Yes, that might be the case. An alternative though is to start that way, assign taxonomy to all data sets independently, and then merge tables at the genus level. In that case you're using the genus-level taxonomy assignments to map the different ASVs into a "common feature space". You'll still have the primer bias issue of course, but you may be able to still gain some insight from the merged studies.
@gregcaporaso we went ahead and subsetted everything out by primer and ran some standard analyses and the variation is much easier to understand now without the technical factors. Thanks for the insight on all this.
From a meta analysis standpoint its a bit unfortunate that 341 and 515 became equally popular in gut microbiome research but I guess we can't complain about having more data.
Thank you for flagging this thread on Slack. I thought I'd respond here in case the response is of interest to others.
Similar to the suggestion @gregcaporaso made regarding collapsing taxonomy, it is also possible to collapse the phylogeny. I don't believe the two approaches have been systematically compared though. A benefit of the phylogenetic approach is that taxonomic labels are not consistent in meaning, and depending on the taxonomy, distinct clades may be represented by the same label.
I don't believe a phylogenetic collapse is currently implemented within the suite of QIIME 2 packages. A small program to do this, using a .biom table and a Newick tree is attached, where you can specify the width of the clades to collapse, or a percentage of the maximum tip-tip distance in the tree. It outputs a collapsed feature table, and phylogeny.
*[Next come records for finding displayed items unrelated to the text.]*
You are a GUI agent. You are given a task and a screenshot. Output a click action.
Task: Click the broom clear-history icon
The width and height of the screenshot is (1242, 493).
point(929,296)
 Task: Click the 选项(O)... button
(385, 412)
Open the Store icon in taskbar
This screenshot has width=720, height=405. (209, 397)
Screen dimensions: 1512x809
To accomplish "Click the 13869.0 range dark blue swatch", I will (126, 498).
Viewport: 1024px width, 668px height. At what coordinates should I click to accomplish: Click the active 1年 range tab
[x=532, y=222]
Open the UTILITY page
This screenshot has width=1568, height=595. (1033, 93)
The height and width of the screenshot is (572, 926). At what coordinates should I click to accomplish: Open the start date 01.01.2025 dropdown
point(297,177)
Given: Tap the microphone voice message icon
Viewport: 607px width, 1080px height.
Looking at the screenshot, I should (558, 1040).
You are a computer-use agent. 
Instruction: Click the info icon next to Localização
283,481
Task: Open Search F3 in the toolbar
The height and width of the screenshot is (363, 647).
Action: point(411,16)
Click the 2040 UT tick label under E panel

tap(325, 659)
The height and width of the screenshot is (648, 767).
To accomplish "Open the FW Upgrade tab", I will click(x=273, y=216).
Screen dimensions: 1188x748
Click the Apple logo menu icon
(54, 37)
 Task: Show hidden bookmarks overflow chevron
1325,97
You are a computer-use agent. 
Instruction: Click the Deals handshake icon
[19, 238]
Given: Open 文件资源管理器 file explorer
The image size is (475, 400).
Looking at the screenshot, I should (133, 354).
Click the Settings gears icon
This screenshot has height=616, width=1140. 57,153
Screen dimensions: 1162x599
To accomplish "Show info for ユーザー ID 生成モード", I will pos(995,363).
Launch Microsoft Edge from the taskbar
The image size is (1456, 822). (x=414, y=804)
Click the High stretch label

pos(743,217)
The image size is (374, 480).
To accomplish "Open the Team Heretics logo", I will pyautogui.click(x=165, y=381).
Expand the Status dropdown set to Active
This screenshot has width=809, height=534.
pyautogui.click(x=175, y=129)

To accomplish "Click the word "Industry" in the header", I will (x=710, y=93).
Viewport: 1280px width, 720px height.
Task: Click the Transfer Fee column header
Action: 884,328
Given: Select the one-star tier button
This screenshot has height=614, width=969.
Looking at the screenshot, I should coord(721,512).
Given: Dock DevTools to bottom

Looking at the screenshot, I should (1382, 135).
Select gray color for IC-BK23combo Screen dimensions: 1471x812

As for the different primer data, to use this method, the data would need to be mapped to a common reference (e.g., closed reference). With Greengenes2, this would be the non-v4-16s action and applied to both data sets.
Note: I would be eager to work with someone to formally represent the phylogenetic collapse method in a QIIME 2 plugin if someone is interested. Regrettably, it is not something I can do near term. The attached script has inline unit tests, will work with a standard QIIME 2 environment, and would be a great introductory item to QIIME 2 plugin development.